/---

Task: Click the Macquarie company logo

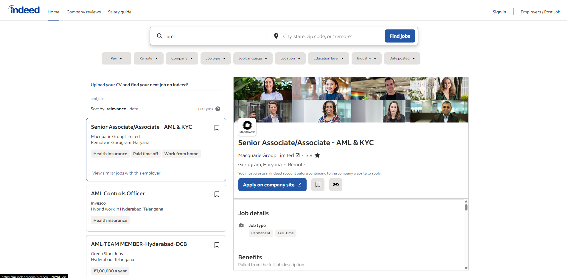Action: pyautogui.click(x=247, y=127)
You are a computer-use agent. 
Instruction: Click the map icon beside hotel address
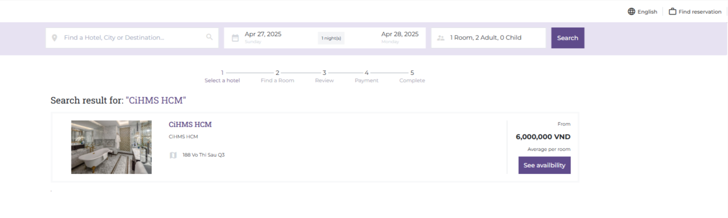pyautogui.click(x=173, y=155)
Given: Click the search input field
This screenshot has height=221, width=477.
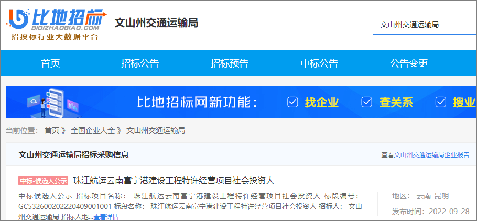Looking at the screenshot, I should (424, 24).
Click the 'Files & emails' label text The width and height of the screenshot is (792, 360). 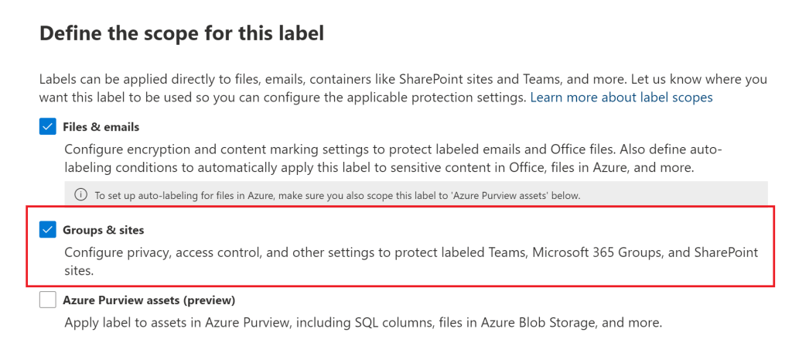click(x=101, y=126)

\---

(What you should do): Begin with the first line of the entries above and write out each line exactly, ending with the line containing "Given: Click the search input field". Leave out pictures.

(Response):
Task: Click the Macquarie company logo

Action: pyautogui.click(x=247, y=127)
You are a computer-use agent. 
Instruction: Click the map icon beside hotel address
pyautogui.click(x=173, y=155)
Given: Click the search input field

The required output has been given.